About the minutiae of the blogger's life, whether that life involves what she ate watching the SuperBowl or which designer she wore to Mick and L'Wren's party. A blog type hugely popular with women.
Pros: Lots of intimate details from a life you'll never lead; often hilarious, insightful or touching. I connect and truly care.
Cons: Can't believe I'm spending the limited moments of my life reading someone's latest Starbucks order and the route she took to drive there.
2. Moi, Doing This
A sub-set of C'est Moi blogs: me traveling through India, me volunteering at a community for the disabled, me working at Google.
Pros: An inside view of a life experience you're curious about; perfect for armchair travel, career exploration or vicarious thrills
Cons: Can lack focus, devolving to the rambling, lonely-backpacker-writing-in-internet café syndrome.
Blogger seeking advice and support: coping with financial crisis, writer's block, landlord from hell, or parent of three teenagers.
Pros: Because it attracts others going through the same struggle, there's a trove of useful advice and soul-nourishing empathy
Cons: Sometimes excessive sympathy is given when person might benefit from some straight talk like 'Stop blaming your parents; grow up and pay your bills'
4. Passionate Interest
Explores a topic (e.g., politics, food, style), with only occasional references to the writer's life. May also be concerned with a cause, e.g., Fat Acceptance, living with autism, community gardens.
Pros: The best-written are educational, entertaining, and stimulate me to 'think different', as the Apple folks say.
Cons: Sometimes I read 190 comments - why?
Ostensibly concerns a topic but is actually a shill for advertisers. For example, a jewelery blog started by a well-known Canadian fashion journalist who does not say anything critical about the brands featured on the site.
Subset: Faux-Moi, where the blogger writes about her life but the real purpose is to showcase her product or service.
Pros: You can still learn something
Cons: Trojan-Horse: Genuinely talented people begin to look sleazy. Faux-Moi: Pitch fatigue.

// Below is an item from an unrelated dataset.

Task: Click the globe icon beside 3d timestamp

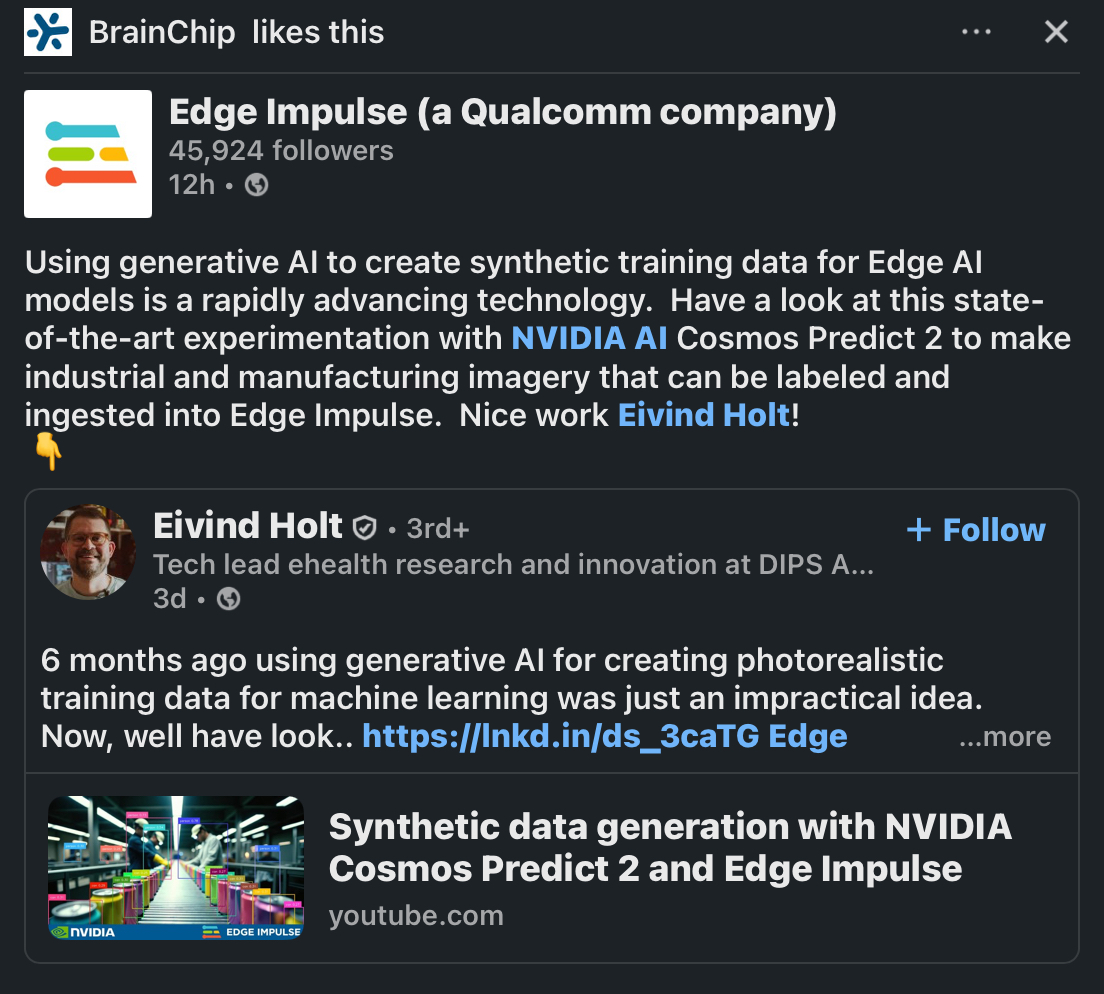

I'll read any of these types; for the C'est Moi, I have to be in a certain mood, kind of like spotting your sister's diary open on her bed.
Trojan Horses elicits tart comments along the lines of 'I see what you're up to, sister, and that Tiffany dog tag is butt-ugly'.
I enjoy and appreciate this online cornucopia of thought. And if I don't, like radio (remember radio?) I can turn the dial. When I'm really old, I expect to be less mobile, and this blog world offers a marvelous way to connect with so many minds.